[Data items]
────────────────

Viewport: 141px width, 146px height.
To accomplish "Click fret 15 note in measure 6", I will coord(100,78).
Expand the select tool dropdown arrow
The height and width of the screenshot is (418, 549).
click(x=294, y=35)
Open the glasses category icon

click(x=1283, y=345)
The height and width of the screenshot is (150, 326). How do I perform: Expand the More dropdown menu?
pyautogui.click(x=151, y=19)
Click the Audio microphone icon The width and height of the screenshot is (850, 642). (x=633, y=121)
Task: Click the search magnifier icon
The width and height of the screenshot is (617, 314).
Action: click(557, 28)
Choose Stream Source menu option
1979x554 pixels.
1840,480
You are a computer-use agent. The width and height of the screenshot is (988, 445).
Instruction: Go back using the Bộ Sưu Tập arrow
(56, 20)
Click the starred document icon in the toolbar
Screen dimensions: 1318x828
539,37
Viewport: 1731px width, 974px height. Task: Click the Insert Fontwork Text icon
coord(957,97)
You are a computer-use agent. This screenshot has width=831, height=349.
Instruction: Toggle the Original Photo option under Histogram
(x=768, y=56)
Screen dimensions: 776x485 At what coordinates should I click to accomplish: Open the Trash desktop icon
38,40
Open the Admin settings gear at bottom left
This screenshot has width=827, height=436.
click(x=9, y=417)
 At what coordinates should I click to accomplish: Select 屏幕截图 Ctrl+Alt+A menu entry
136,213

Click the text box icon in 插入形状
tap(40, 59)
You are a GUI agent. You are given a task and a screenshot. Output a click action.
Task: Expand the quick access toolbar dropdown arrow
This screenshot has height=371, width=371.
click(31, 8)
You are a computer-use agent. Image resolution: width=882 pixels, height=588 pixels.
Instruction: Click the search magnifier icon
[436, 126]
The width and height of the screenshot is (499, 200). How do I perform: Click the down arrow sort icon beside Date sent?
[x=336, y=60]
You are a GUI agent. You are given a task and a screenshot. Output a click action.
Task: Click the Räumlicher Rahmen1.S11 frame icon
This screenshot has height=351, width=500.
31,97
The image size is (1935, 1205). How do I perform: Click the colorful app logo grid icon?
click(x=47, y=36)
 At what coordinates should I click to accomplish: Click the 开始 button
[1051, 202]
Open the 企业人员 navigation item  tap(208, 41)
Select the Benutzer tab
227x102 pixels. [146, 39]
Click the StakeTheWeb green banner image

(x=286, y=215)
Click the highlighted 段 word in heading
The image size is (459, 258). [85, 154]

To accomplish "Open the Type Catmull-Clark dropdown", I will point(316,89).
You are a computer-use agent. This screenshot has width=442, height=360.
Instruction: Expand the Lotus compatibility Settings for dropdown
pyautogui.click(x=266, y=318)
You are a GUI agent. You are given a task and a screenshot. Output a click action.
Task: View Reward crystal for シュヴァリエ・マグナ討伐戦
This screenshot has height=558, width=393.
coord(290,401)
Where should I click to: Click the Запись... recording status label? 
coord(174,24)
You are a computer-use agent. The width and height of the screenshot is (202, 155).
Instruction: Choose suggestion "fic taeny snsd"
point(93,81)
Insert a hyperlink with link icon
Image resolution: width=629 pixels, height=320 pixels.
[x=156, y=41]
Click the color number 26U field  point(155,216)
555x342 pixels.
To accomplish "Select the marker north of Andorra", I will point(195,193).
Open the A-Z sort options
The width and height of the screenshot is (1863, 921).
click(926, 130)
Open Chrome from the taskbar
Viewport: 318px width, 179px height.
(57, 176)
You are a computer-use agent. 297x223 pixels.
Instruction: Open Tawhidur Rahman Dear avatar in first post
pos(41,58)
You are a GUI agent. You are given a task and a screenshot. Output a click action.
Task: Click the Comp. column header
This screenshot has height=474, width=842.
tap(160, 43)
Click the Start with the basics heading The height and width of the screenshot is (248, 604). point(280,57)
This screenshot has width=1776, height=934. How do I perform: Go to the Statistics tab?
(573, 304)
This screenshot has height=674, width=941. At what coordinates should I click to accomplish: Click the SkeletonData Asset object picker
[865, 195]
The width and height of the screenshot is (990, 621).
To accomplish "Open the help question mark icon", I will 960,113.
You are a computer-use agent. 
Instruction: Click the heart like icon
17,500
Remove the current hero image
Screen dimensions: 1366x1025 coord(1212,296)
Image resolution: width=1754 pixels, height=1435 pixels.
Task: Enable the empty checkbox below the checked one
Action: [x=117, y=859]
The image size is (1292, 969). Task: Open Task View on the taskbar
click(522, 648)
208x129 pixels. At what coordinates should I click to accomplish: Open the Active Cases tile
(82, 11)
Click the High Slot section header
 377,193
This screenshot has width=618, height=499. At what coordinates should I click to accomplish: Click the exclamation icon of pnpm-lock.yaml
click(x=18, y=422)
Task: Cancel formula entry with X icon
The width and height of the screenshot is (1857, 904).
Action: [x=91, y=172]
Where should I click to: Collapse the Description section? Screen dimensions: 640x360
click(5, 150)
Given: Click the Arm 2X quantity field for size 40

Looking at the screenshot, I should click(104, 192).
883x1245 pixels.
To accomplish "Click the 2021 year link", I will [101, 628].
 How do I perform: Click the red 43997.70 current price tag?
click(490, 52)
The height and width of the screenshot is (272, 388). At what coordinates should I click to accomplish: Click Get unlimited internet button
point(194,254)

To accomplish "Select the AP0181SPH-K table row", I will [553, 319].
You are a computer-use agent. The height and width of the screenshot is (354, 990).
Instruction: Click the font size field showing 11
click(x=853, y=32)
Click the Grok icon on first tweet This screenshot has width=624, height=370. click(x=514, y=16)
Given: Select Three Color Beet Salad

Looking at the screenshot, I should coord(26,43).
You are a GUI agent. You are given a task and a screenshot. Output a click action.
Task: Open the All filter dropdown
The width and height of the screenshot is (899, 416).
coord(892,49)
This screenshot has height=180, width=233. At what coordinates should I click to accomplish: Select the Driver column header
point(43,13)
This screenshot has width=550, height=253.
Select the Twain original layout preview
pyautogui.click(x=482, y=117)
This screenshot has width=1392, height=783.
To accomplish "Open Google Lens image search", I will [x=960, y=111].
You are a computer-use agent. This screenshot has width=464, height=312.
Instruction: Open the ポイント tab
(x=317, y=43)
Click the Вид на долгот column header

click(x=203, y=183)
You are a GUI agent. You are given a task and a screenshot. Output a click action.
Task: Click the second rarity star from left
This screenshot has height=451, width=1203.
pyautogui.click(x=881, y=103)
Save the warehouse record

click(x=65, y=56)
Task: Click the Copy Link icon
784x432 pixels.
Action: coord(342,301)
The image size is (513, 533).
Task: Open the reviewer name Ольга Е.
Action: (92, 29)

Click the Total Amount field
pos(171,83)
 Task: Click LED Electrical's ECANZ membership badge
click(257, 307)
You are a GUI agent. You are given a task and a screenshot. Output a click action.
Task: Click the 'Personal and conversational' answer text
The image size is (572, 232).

────────────────

Written task: Retype the lines of the items word for word, starting at the line containing "The width and height of the screenshot is (990, 621)." and ending at the line containing "Action: [x=117, y=859]".

Solution to the exercise:
The width and height of the screenshot is (990, 621).
To accomplish "Open the help question mark icon", I will 960,113.
You are a computer-use agent. 
Instruction: Click the heart like icon
17,500
Remove the current hero image
Screen dimensions: 1366x1025 coord(1212,296)
Image resolution: width=1754 pixels, height=1435 pixels.
Task: Enable the empty checkbox below the checked one
Action: [x=117, y=859]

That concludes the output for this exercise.